Redox potentials elucidate the electron transfer pathway of NAD-dependent formate dehydrogenases.

Metal-dependent, nicotine adenine dinucleotide (NAD)-dependent formate dehydrogenases (FDHs) are complex metalloenzymes coupling biochemical transformations through intricate electron transfer pathways. Rhodobacter capsulatus FDH is a model enzyme for understanding coupled catalysis, in that reversible CO reduction and formate oxidation are linked to a flavin mononuclotide (FMN)-bound diaphorase module via seven iron-sulfur (FeS) clusters as a dimer of heterotetramers. Catalysis occurs at a bis-metal-binding pterin (Mo) binding two molybdopterin guanine dinucleotides (bis-MGD), a protein-based Cys residue and a participatory sulfido ligand.
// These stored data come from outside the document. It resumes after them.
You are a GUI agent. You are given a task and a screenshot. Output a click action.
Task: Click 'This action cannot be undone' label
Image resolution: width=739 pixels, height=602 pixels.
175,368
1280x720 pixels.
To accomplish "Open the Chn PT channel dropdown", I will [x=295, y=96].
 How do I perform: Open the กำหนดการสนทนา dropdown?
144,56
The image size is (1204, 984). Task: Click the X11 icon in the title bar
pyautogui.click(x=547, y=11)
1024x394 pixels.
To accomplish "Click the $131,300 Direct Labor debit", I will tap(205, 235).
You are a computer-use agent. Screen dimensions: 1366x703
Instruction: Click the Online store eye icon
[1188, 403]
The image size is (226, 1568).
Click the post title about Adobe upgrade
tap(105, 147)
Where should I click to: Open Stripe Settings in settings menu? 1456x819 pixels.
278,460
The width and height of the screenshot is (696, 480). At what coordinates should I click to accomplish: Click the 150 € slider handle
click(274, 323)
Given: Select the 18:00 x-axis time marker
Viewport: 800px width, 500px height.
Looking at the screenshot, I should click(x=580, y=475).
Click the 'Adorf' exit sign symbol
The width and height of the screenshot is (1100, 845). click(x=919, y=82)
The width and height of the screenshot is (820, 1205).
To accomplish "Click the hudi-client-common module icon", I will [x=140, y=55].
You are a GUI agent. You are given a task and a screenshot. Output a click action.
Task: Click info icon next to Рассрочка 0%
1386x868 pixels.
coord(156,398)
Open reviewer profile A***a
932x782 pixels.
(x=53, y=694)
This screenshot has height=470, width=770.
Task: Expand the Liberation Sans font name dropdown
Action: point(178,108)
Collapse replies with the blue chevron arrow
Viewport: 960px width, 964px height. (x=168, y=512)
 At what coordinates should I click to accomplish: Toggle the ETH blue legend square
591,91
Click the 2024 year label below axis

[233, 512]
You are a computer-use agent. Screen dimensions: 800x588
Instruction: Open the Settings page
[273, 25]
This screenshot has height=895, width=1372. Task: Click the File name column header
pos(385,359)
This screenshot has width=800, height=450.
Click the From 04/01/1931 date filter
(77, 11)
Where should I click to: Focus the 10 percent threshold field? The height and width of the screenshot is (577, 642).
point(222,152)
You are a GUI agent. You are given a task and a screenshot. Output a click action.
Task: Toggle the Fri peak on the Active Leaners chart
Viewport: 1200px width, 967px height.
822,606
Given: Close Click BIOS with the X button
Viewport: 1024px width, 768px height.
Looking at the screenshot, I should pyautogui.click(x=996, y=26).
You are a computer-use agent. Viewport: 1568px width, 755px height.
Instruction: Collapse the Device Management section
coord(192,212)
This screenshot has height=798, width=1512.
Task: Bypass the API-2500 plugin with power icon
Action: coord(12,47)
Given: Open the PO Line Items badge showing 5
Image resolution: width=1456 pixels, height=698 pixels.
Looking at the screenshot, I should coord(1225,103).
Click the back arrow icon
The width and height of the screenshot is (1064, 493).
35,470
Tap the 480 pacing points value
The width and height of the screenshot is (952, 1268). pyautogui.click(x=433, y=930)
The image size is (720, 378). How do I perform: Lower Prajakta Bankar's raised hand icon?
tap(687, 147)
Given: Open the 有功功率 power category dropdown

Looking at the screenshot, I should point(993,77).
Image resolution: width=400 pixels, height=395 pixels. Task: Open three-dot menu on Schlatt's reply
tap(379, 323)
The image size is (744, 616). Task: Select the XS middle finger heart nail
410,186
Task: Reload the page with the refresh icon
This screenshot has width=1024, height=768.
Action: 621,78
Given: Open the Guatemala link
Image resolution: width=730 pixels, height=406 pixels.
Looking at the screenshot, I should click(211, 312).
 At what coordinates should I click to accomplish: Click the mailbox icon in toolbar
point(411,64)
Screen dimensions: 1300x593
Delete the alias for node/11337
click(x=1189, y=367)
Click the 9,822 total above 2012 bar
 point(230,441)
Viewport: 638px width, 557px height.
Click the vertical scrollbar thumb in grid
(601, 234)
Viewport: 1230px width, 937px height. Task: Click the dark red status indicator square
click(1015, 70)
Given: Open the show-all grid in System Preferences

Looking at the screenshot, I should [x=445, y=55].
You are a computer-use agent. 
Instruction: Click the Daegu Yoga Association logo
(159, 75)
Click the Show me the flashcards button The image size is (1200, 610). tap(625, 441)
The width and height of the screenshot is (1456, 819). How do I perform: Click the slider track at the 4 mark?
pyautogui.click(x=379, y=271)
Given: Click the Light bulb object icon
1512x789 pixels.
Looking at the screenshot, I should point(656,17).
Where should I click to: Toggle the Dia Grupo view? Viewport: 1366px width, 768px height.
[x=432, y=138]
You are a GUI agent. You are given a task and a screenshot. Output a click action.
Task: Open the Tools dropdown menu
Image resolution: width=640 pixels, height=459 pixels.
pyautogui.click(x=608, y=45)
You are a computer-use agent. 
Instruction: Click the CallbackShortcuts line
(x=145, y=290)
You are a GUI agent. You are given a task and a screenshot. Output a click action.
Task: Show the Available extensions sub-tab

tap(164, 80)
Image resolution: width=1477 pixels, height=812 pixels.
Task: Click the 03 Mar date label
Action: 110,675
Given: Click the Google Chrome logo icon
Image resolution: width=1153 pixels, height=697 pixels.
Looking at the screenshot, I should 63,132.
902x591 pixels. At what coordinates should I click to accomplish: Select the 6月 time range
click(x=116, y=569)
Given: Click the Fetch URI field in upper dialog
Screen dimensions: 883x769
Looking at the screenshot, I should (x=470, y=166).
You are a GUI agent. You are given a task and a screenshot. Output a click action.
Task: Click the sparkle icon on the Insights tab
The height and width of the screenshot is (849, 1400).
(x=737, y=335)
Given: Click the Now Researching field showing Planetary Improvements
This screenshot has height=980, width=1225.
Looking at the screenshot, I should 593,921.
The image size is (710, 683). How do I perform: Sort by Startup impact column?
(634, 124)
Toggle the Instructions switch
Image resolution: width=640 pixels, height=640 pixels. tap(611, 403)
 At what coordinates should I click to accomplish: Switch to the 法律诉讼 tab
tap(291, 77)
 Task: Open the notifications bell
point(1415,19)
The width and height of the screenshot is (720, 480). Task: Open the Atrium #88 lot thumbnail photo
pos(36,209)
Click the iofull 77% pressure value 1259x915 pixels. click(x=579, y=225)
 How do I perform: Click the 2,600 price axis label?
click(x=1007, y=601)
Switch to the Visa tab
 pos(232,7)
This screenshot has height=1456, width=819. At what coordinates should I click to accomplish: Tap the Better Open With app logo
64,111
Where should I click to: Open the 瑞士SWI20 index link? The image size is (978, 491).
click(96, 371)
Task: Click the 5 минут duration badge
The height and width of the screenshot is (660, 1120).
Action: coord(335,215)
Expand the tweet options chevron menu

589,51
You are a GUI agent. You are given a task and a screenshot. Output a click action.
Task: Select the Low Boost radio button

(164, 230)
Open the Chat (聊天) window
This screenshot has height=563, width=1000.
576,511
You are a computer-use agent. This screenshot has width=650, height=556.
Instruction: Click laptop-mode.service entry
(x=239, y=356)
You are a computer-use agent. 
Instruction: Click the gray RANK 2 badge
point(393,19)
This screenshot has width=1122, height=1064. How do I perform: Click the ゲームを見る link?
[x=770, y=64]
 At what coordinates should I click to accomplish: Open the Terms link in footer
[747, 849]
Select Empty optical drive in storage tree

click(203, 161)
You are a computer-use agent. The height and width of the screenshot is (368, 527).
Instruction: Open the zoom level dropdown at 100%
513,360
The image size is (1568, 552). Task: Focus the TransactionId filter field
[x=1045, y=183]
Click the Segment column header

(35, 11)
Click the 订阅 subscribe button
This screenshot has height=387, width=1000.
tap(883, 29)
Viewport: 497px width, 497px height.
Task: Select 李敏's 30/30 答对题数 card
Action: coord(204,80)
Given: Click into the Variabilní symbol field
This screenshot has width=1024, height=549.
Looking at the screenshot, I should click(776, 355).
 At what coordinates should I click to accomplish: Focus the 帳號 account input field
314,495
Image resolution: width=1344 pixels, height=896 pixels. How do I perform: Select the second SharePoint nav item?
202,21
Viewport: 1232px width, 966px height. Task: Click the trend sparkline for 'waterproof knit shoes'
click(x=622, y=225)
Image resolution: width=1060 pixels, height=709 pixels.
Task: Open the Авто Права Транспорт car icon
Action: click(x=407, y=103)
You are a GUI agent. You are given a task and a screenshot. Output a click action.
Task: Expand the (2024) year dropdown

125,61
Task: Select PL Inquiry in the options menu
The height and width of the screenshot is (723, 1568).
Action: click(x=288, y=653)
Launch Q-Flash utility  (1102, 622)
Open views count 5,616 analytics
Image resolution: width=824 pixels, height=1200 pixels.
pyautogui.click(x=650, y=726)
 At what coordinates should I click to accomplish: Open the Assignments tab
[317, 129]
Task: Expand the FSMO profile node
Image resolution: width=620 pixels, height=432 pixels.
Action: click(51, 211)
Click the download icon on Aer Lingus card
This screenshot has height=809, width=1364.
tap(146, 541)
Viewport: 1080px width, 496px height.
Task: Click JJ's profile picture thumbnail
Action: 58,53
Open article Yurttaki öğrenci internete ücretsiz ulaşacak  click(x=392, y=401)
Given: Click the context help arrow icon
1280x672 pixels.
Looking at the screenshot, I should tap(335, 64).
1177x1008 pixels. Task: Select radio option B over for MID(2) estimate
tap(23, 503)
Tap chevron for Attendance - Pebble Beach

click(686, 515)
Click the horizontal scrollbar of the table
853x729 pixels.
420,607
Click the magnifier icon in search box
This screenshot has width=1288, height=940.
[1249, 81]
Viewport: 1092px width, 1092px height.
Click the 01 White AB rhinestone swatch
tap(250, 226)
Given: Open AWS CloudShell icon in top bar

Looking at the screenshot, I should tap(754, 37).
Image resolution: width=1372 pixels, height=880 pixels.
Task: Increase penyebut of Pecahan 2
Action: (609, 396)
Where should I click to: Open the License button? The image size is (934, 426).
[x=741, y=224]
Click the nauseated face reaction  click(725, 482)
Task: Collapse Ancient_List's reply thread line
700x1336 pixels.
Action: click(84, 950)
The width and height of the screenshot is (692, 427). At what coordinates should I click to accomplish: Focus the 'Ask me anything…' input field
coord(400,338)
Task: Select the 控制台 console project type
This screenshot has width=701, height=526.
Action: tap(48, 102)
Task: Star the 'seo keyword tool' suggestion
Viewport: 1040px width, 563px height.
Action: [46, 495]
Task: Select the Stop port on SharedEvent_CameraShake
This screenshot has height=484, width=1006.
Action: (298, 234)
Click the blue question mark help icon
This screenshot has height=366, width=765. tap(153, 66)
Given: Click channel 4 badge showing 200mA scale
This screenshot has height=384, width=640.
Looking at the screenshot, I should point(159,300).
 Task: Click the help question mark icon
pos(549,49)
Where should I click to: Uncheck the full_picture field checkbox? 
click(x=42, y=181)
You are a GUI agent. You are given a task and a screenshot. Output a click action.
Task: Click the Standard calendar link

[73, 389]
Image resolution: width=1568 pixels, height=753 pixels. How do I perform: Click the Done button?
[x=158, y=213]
Insights regarding the proposed electron transfer mechanism between the bis-MGD and the FMN have been complicated by the discovery that an alternative pathway might occur via intersubunit electron transfer between two [4Fe4S] clusters within electron transfer distance. To clarify this difference, the redox potentials of the bis-MGD and the FeS clusters were determined via redox titration by EPR spectroscopy. Redox potentials for the bis-MGD cofactor and five of the seven FeS clusters could be assigned. Furthermore, substitution of the active site residue Lys295 with Ala resulted in altered enzyme kinetics, primarily due to a more negative redox potential of the A1 [4Fe4S] cluster. Finally, characterization of the monomeric FdsGBAD heterotetramer exhibited slightly decreased formate oxidation activity and similar iron-sulfur clusters reduced relative to the dimeric heterotetramer. Comparison of the measured redox potentials relative to structurally defined FeS clusters support a mechanism by which electron transfer occurs within a heterotetrameric unit, with the interfacial [4Fe4S] cluster serving as a structural component toward the integrity of the heterodimeric structure to drive efficient catalysis.